The request =>
Reproduce all of the following material line for line, with no changes.
========
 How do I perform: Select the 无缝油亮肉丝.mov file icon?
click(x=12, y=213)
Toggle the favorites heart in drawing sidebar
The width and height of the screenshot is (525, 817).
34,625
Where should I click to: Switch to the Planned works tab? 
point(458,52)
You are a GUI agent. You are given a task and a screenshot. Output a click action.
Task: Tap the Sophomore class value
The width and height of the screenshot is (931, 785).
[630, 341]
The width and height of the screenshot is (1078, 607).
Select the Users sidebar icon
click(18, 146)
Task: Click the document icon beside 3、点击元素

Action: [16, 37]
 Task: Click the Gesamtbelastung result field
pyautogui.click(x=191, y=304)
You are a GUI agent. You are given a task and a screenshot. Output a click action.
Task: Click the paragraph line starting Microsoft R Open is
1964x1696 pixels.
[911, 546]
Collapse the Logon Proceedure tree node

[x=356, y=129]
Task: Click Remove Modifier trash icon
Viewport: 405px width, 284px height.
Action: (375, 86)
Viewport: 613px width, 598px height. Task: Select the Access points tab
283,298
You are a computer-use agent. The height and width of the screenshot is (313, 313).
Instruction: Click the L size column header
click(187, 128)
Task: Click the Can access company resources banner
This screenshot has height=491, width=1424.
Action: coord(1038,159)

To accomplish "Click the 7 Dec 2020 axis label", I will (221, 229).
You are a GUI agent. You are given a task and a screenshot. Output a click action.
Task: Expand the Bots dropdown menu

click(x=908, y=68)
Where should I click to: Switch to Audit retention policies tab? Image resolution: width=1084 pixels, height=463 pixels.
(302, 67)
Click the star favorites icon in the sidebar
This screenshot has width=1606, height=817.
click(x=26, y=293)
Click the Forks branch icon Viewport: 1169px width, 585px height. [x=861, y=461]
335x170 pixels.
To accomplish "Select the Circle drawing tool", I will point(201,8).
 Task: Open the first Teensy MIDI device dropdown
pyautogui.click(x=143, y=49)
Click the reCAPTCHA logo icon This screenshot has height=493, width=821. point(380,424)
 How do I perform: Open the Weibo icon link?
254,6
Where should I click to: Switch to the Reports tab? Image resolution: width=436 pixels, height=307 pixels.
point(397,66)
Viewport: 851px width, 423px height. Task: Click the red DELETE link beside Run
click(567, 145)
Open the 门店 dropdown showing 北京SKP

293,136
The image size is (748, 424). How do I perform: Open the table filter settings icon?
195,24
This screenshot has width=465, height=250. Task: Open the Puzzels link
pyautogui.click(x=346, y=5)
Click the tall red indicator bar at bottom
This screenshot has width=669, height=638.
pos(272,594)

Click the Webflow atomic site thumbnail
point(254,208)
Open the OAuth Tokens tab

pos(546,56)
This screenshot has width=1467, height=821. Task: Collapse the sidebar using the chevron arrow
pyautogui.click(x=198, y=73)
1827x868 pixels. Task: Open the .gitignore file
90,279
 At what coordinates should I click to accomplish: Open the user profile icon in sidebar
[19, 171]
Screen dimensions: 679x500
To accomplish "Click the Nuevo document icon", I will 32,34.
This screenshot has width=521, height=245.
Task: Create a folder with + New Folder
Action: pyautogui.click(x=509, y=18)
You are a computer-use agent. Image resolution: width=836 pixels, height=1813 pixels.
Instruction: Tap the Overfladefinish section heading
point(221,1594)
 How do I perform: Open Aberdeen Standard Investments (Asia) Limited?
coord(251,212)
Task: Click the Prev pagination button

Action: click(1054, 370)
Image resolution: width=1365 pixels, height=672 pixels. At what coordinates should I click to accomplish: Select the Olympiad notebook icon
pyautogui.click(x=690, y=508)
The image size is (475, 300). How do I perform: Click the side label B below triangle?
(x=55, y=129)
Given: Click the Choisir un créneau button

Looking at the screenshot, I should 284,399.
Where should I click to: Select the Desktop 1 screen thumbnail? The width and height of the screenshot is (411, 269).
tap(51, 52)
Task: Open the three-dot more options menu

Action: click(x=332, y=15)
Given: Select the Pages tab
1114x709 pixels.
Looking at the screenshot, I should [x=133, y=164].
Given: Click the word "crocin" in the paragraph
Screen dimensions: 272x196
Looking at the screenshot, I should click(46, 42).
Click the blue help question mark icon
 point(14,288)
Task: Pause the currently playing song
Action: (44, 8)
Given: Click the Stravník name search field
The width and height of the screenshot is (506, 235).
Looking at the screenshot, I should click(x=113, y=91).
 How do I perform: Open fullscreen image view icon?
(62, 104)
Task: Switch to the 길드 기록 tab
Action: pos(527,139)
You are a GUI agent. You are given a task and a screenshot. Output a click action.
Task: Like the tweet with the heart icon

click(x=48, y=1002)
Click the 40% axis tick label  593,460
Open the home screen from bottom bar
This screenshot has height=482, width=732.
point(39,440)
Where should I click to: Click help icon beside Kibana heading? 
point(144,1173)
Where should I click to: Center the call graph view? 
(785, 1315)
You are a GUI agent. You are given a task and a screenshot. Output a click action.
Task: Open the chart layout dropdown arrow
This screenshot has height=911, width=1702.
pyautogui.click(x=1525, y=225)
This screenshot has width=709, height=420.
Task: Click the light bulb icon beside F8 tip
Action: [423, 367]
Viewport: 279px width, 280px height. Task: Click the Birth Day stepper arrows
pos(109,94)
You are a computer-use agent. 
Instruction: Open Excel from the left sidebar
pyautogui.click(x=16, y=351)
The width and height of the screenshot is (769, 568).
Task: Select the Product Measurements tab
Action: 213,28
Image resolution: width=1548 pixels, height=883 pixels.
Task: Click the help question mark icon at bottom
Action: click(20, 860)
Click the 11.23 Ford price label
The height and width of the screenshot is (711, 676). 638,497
========
In response =>
 How do I perform: Select the 无缝油亮肉丝.mov file icon?
click(x=12, y=213)
Toggle the favorites heart in drawing sidebar
The width and height of the screenshot is (525, 817).
34,625
Where should I click to: Switch to the Planned works tab? 
point(458,52)
You are a GUI agent. You are given a task and a screenshot. Output a click action.
Task: Tap the Sophomore class value
The width and height of the screenshot is (931, 785).
[630, 341]
The width and height of the screenshot is (1078, 607).
Select the Users sidebar icon
click(18, 146)
Task: Click the document icon beside 3、点击元素

Action: [16, 37]
 Task: Click the Gesamtbelastung result field
pyautogui.click(x=191, y=304)
You are a GUI agent. You are given a task and a screenshot. Output a click action.
Task: Click the paragraph line starting Microsoft R Open is
1964x1696 pixels.
[911, 546]
Collapse the Logon Proceedure tree node

[x=356, y=129]
Task: Click Remove Modifier trash icon
Viewport: 405px width, 284px height.
Action: (375, 86)
Viewport: 613px width, 598px height. Task: Select the Access points tab
283,298
You are a computer-use agent. The height and width of the screenshot is (313, 313).
Instruction: Click the L size column header
click(187, 128)
Task: Click the Can access company resources banner
This screenshot has height=491, width=1424.
Action: coord(1038,159)

To accomplish "Click the 7 Dec 2020 axis label", I will (221, 229).
You are a GUI agent. You are given a task and a screenshot. Output a click action.
Task: Expand the Bots dropdown menu

click(x=908, y=68)
Where should I click to: Switch to Audit retention policies tab? Image resolution: width=1084 pixels, height=463 pixels.
(302, 67)
Click the star favorites icon in the sidebar
This screenshot has width=1606, height=817.
click(x=26, y=293)
Click the Forks branch icon Viewport: 1169px width, 585px height. [x=861, y=461]
335x170 pixels.
To accomplish "Select the Circle drawing tool", I will point(201,8).
 Task: Open the first Teensy MIDI device dropdown
pyautogui.click(x=143, y=49)
Click the reCAPTCHA logo icon This screenshot has height=493, width=821. point(380,424)
 How do I perform: Open the Weibo icon link?
254,6
Where should I click to: Switch to the Reports tab? Image resolution: width=436 pixels, height=307 pixels.
point(397,66)
Viewport: 851px width, 423px height. Task: Click the red DELETE link beside Run
click(567, 145)
Open the 门店 dropdown showing 北京SKP

293,136
The image size is (748, 424). How do I perform: Open the table filter settings icon?
195,24
This screenshot has width=465, height=250. Task: Open the Puzzels link
pyautogui.click(x=346, y=5)
Click the tall red indicator bar at bottom
This screenshot has width=669, height=638.
pos(272,594)

Click the Webflow atomic site thumbnail
point(254,208)
Open the OAuth Tokens tab

pos(546,56)
This screenshot has width=1467, height=821. Task: Collapse the sidebar using the chevron arrow
pyautogui.click(x=198, y=73)
1827x868 pixels. Task: Open the .gitignore file
90,279
 At what coordinates should I click to accomplish: Open the user profile icon in sidebar
[19, 171]
Screen dimensions: 679x500
To accomplish "Click the Nuevo document icon", I will 32,34.
This screenshot has width=521, height=245.
Task: Create a folder with + New Folder
Action: pyautogui.click(x=509, y=18)
You are a computer-use agent. Image resolution: width=836 pixels, height=1813 pixels.
Instruction: Tap the Overfladefinish section heading
point(221,1594)
 How do I perform: Open Aberdeen Standard Investments (Asia) Limited?
coord(251,212)
Task: Click the Prev pagination button

Action: click(1054, 370)
Image resolution: width=1365 pixels, height=672 pixels. At what coordinates should I click to accomplish: Select the Olympiad notebook icon
pyautogui.click(x=690, y=508)
The image size is (475, 300). How do I perform: Click the side label B below triangle?
(x=55, y=129)
Given: Click the Choisir un créneau button

Looking at the screenshot, I should 284,399.
Where should I click to: Select the Desktop 1 screen thumbnail? The width and height of the screenshot is (411, 269).
tap(51, 52)
Task: Open the three-dot more options menu

Action: click(x=332, y=15)
Given: Select the Pages tab
1114x709 pixels.
Looking at the screenshot, I should [x=133, y=164].
Given: Click the word "crocin" in the paragraph
Screen dimensions: 272x196
Looking at the screenshot, I should click(46, 42).
Click the blue help question mark icon
 point(14,288)
Task: Pause the currently playing song
Action: (44, 8)
Given: Click the Stravník name search field
The width and height of the screenshot is (506, 235).
Looking at the screenshot, I should click(x=113, y=91).
 How do I perform: Open fullscreen image view icon?
(62, 104)
Task: Switch to the 길드 기록 tab
Action: pos(527,139)
You are a GUI agent. You are given a task and a screenshot. Output a click action.
Task: Like the tweet with the heart icon

click(x=48, y=1002)
Click the 40% axis tick label  593,460
Open the home screen from bottom bar
This screenshot has height=482, width=732.
point(39,440)
Where should I click to: Click help icon beside Kibana heading? 
point(144,1173)
Where should I click to: Center the call graph view? 
(785, 1315)
You are a GUI agent. You are given a task and a screenshot. Output a click action.
Task: Open the chart layout dropdown arrow
This screenshot has height=911, width=1702.
pyautogui.click(x=1525, y=225)
This screenshot has width=709, height=420.
Task: Click the light bulb icon beside F8 tip
Action: [423, 367]
Viewport: 279px width, 280px height. Task: Click the Birth Day stepper arrows
pos(109,94)
You are a computer-use agent. 
Instruction: Open Excel from the left sidebar
pyautogui.click(x=16, y=351)
The width and height of the screenshot is (769, 568).
Task: Select the Product Measurements tab
Action: 213,28
Image resolution: width=1548 pixels, height=883 pixels.
Task: Click the help question mark icon at bottom
Action: click(20, 860)
Click the 11.23 Ford price label
The height and width of the screenshot is (711, 676). 638,497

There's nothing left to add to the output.